Some social theorists have in unsuspecting ways foreshadowed the national mood. Last year Potomac Associates of Washington produced a thin blue book on the Hopes and Fears of the American People. One conclusion: "The American people are clearly troubled about the state of their country...[They see] failure of our traditional way of doing things and inadequacy of national leadership...Yet the American people display a sense of accomplishment in terms of their personal aspirations and look forward to continuing progress in the years ahead." There was, then, an inclination for people to turn dramatically inward, where they could contemplate with pleasure their personal achievements and shut out the confusion and growing complexity of national concerns. More recent is Vance Packard's work, A Nation of Strangers, which finds that our rootlessness has reduced trust, encouraged irresponsibility and increased indifference toward wrongdoing.

Resignation and indifference become more general. Pollster Louis Harris reports the public skeptical not only about politicians but also about the entire Establishment and the quality of an American way of life that has produced shoddy automobiles and botulism in soup cans. Ralph Nader and others in the consumer movement have institutionalized indignation in recent years, with sometimes remarkable success. But somehow the very act of turning this emotion into a movement has taken some of the edge off it.

It may be that indignation is a cyclical thing, rising and receding as part of the nation's larger psychology. Former Illinois Senator Paul Douglas took a generally optimistic view. "My own conclusion," he wrote in Ethics in Government, "is that there has been an appreciable longtime improvement in the level of political morals." But he added: "Occasionally, there are relapses and these generally come in the wake of great wars." Thus the muckraking era before World War I brought a tide of indignation, which seemed to collapse in the '20s, perhaps because Prohibition, along with the backwash of war, promoted a certain national cynicism.

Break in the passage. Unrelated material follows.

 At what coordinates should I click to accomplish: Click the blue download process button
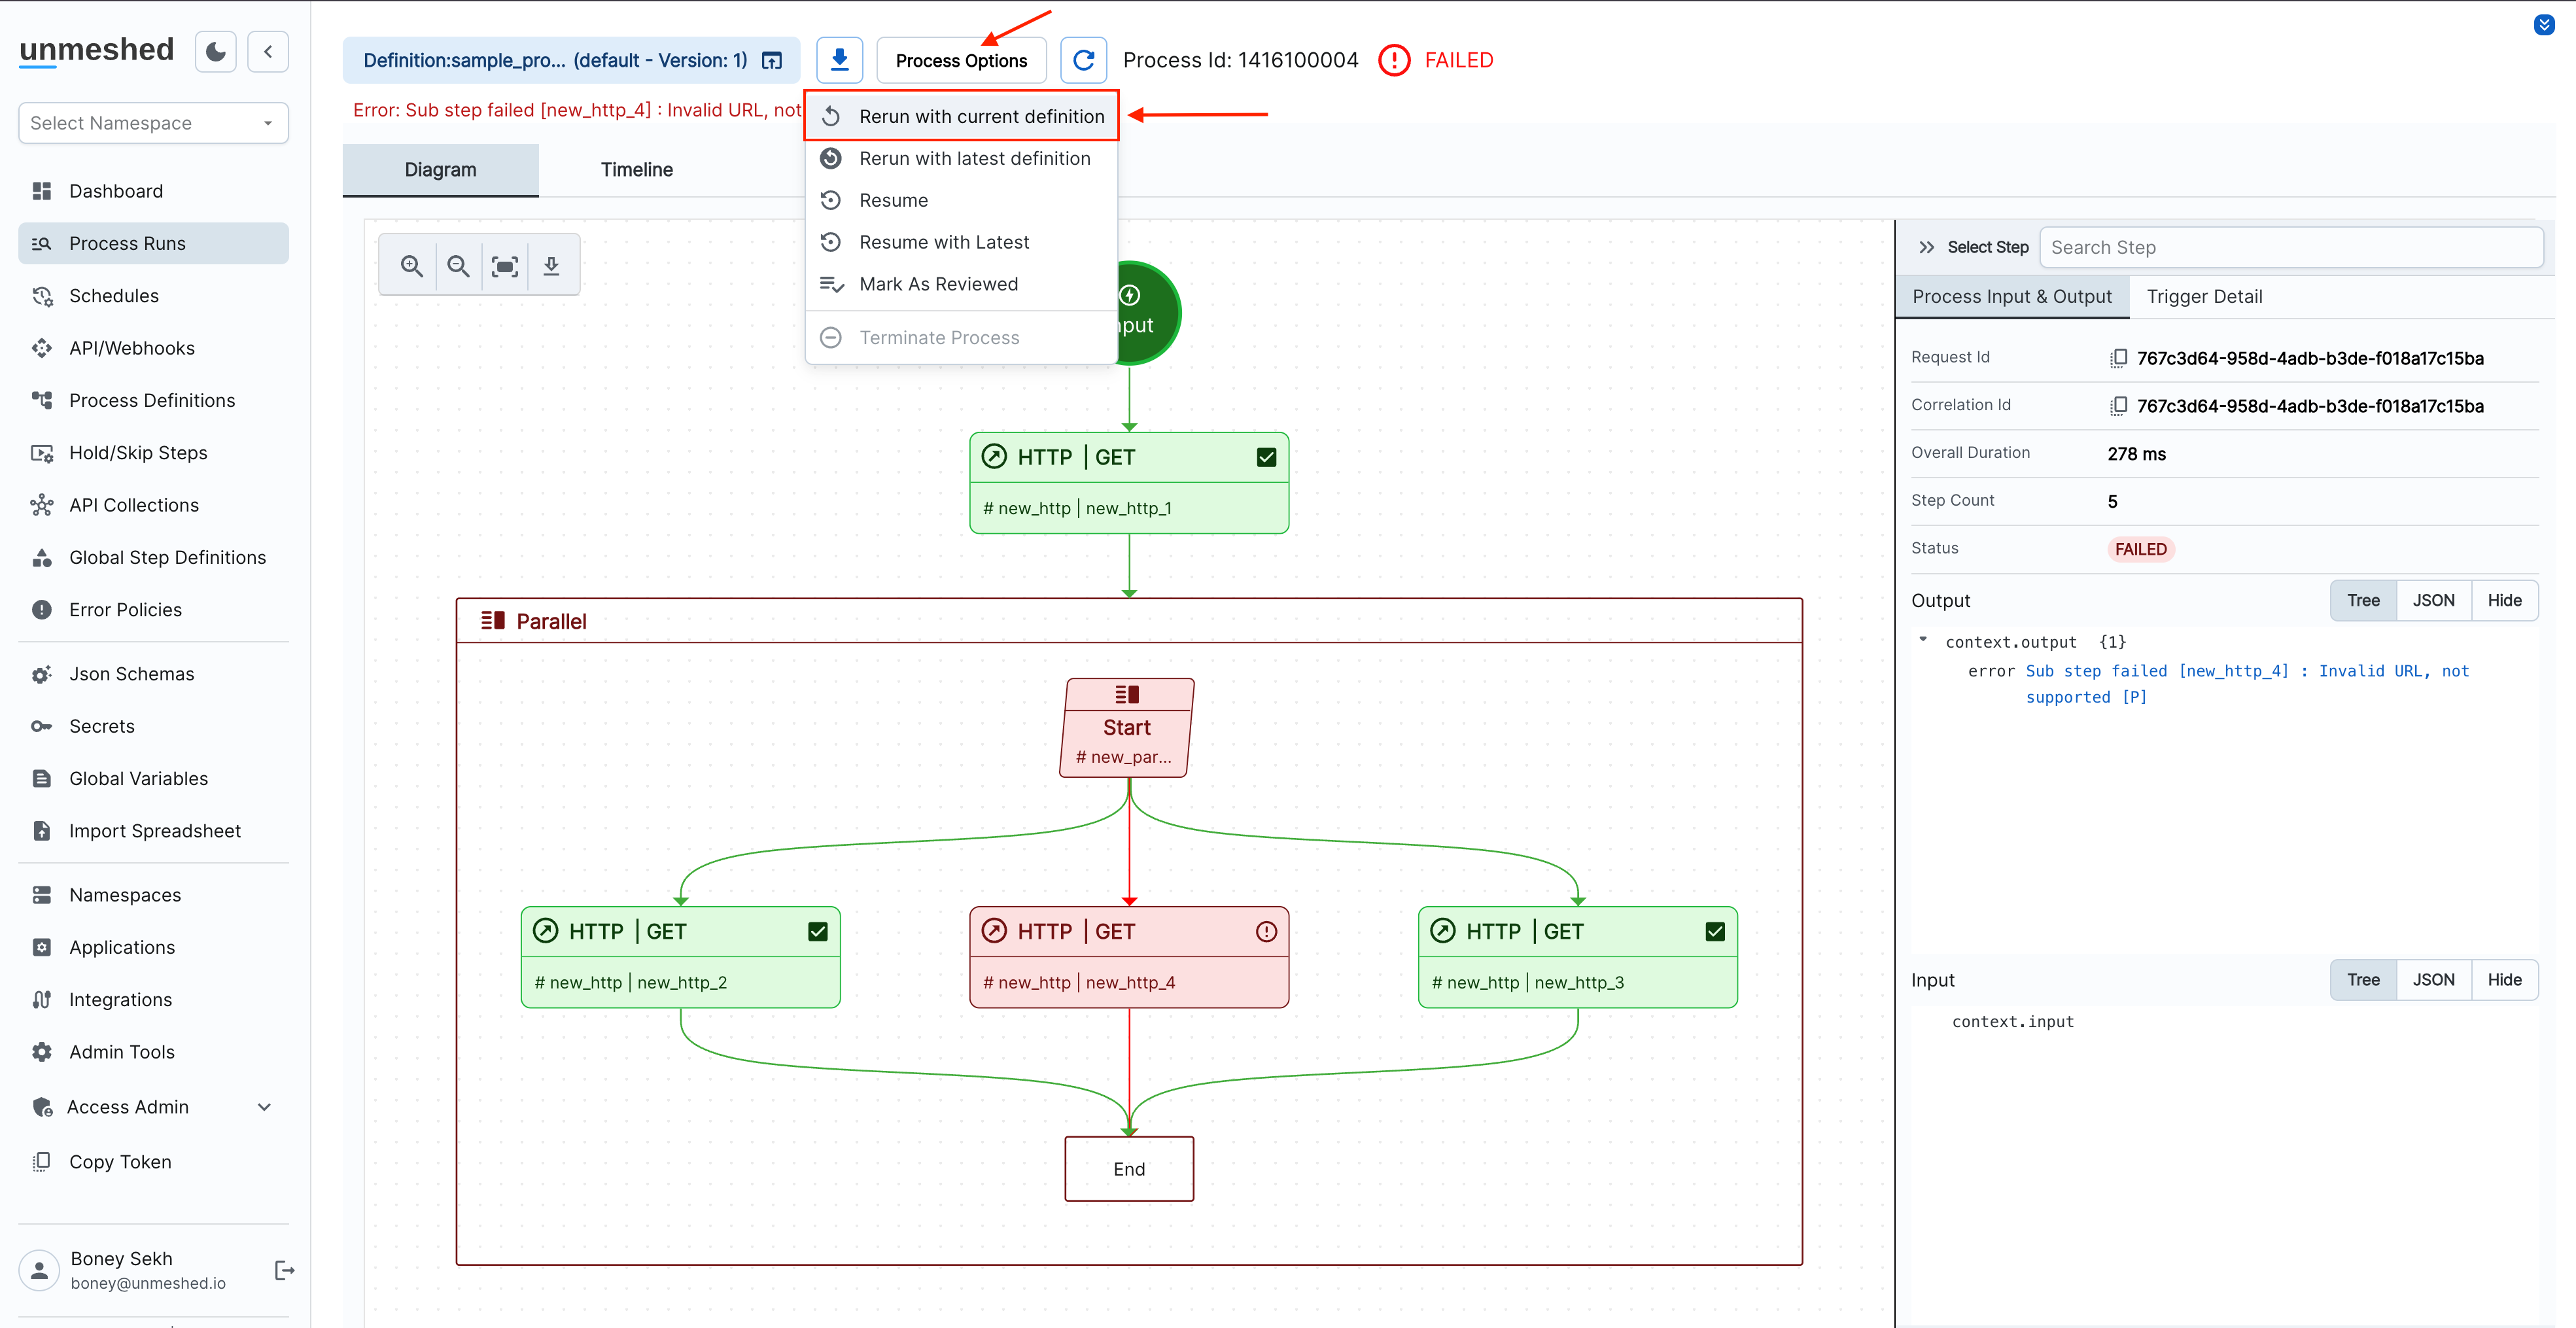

Viet Nam may have had a similar effect. Indignation tends to vanish when a people no longer finds itself capable of surprise. My Lai and Kent State stirred plenty of outrage; yet in perhaps a majority of Americans there was a kind of resignation, even a truculent defensiveness: "What do you expect?" When violence or corruption is widespread instead of exceptional, the gorge will not always rise to the occasion. How many Americans were outraged by revelations that Air Force General John D. Lavelle ordered bombing raids over North Viet Nam in apparent contradiction of orders and stated U.S. policy? Last week the Senate Armed Services Committee merely denied Lavelle one of the extra stars (the Air Force took away another) he would have had on retirement, sending him off with his $27,000-a-year pension.

Most thoughtful men who have lived with the vagaries of public opinion offer large qualifiers for every conclusion. Maybe indignation lurks in some new place and in some new forum. Perhaps in some strange way the absence of outrage signals a slightly weary realism about how politics and other enterprises really function--a psychological intersection of public and private moralities, a sense that the men in Washington and their friends are only doing what everyone else does, only bigger and better. A little cheating, after all, is a drearily popular habit--from parking tickets to overtime cards to expense accounts. Even some of those quintessential American heroes, the astronauts, turned out to be venal, smuggling their trinkets and stamps aloft to alchemize them into marketable gold. But there is a somewhat depressing loss of innocence in failing to expect more from the nation's public officials. Somewhere in all of this huge indifference, the principle of moral leadership may be sinking without a trace.